I was wondering if someone may help me with some basic asm snippets / ideas that
will help me in writing a fast version of the above problem statement.
Thanks,
s.
a while back, qWord posted some sse code that you may be able to adapt to your needs
we were scanning a string for a few characters, like carriage return, line feed, tab, null
with a little effort, you could use something similar...
http://www.masm32.com/board/index.php?topic=15474.msg134886#msg134886
my knowledge of sse is very limited :P
SIDDYS,
When you say: "...given a vector of values,..."
What do you mean exactly ???
How is the data represented ???
"In physics, as well as mathematics, a vector is often identified with a tuple, or list of numbers, which depend on some auxiliary coordinate system or reference frame."
You could sort the values using some efficient sorting algorithm and then use some sort of binary search to find the target range.
By a vector of values, I mean that the data values are in a 1D array, and stores in byte
aligned contiguous memory locations.
Thanks a lot folks for the tips, I will try them, but please keep the
ideas flowing my way, as and when they come....
sid.
assuming the array contains signed values...
push edi
push esi
mov dh,Xmin
mov dl,Xmax
mov edi,offset VectorOut
mov esi,offset VectorIn
mov ecx,sizeof VectorIn
loop00: mov al,[esi]
inc esi
cmp al,dl
jg loop01
cmp al,dh
jl loop01
mov [edi],al
inc edi
loop01: sub ecx,1
jnz loop00
xchg eax,edi
pop esi
sub eax,offset VectorOut
pop edi
it's not SSE, and there are probably some speed-ups :P
for instance, if we knew more about the length of the array, you might be able to unroll the loop
Wow, thanks.... seems to be aligned with what I was looking for.

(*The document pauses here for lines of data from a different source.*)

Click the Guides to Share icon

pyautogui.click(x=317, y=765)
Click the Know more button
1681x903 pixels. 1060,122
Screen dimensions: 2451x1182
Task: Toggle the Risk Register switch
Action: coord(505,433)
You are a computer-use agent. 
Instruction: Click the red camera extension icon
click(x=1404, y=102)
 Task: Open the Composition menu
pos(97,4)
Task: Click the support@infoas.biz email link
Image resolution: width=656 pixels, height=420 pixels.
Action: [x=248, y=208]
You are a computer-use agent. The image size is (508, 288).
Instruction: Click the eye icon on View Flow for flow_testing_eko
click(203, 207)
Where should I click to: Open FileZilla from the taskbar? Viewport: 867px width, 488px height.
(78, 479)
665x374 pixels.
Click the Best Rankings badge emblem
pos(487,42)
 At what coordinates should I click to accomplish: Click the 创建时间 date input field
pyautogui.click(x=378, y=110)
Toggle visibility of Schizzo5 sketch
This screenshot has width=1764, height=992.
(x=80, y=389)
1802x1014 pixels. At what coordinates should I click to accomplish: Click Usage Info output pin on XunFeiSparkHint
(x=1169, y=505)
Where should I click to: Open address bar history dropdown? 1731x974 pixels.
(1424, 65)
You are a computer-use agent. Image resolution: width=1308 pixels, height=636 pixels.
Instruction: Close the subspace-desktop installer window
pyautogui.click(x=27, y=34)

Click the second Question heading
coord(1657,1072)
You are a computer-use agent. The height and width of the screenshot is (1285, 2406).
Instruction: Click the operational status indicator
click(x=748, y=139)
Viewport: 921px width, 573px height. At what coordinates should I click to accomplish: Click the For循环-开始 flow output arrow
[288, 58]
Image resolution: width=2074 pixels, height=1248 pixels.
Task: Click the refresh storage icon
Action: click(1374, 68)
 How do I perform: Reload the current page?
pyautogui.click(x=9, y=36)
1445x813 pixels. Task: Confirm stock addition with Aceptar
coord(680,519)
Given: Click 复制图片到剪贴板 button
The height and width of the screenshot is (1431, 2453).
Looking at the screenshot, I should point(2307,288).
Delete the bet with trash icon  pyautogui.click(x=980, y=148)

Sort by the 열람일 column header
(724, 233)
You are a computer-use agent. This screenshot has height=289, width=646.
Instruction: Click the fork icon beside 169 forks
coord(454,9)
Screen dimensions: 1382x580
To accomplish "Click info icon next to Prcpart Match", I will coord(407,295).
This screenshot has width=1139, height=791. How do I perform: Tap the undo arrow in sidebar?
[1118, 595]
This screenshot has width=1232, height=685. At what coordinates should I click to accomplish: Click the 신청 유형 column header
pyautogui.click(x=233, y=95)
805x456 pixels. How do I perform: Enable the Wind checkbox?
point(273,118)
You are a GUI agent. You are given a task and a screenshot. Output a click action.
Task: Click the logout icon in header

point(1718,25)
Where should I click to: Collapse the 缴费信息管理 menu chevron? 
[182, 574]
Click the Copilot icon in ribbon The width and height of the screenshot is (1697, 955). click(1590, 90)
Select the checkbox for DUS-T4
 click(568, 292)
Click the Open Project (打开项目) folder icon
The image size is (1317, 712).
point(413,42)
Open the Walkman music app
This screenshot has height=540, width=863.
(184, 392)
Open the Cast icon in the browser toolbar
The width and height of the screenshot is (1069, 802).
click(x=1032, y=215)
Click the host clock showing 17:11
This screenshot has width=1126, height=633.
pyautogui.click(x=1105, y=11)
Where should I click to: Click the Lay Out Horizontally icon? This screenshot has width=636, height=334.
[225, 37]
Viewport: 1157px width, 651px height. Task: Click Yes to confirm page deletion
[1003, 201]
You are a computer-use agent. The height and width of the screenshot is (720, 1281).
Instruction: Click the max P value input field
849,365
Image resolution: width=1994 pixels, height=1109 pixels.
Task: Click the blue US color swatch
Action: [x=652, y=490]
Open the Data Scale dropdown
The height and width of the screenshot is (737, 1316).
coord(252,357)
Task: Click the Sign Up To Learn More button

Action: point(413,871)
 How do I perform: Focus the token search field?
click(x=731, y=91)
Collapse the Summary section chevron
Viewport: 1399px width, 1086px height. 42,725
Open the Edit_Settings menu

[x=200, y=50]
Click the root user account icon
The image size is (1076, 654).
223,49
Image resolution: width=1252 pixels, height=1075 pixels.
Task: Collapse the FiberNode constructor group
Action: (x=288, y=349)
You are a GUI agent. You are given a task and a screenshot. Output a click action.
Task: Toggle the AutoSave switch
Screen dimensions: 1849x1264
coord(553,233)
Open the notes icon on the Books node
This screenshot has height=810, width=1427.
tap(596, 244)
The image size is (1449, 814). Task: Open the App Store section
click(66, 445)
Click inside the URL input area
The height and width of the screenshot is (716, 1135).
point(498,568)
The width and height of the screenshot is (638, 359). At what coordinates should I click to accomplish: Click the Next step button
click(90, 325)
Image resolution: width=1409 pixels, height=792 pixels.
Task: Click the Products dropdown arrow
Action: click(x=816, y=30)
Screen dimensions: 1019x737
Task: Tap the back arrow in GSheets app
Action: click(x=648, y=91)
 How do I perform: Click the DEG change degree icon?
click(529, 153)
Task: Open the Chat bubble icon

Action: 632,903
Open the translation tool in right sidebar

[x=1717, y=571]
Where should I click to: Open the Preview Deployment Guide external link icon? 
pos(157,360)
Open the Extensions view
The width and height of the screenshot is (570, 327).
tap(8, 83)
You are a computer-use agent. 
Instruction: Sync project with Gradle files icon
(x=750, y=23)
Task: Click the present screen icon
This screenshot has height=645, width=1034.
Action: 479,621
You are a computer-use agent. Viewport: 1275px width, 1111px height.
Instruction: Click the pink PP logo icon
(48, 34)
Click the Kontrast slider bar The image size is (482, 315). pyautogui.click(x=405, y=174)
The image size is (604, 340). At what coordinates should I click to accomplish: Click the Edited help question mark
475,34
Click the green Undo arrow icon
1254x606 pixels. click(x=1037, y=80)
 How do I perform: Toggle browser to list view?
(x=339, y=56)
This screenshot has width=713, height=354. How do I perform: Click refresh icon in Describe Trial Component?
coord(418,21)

Regarding the length
of the array, the maximum size can be 1024 x 1024 elements. The dimensions will always
be power of 2.
Thanks again guys... I should have registered on this group sooner.....
sid.
well, if it's a power of 2, you can unroll the loop nicely
the above code can be modified to load words, for example and do 2 bytes per pass
the more you unroll the loop, the faster it is likely to be, within certain limitations
it is good to keep the total length of the loop under 128 bytes so that the branch back to the top is SHORT rather than NEAR
also - important to know that memory reads and writes are faster on 32-bit machines if they are aligned dwords
anyways, here is the above loop modified to do 2 bytes per pass
push edi
push esi
mov dh,Xmin
mov dl,Xmax
mov edi,offset VectorOut
mov esi,offset VectorIn
mov ecx,sizeof VectorIn
loop00: mov ax,[esi]
add esi,2
cmp al,dl
jg loop01
cmp al,dh
jl loop01
mov [edi],al
inc edi
loop01: cmp ah,dl
jg loop02
cmp ah,dh
jl loop02
mov [edi],ah
inc edi
loop02: sub ecx,2
ja loop00
xchg eax,edi
pop esi
sub eax,offset VectorOut
pop edi
found a typo in the first loop...
was
xchg eax,esi
should be
xchg eax,edi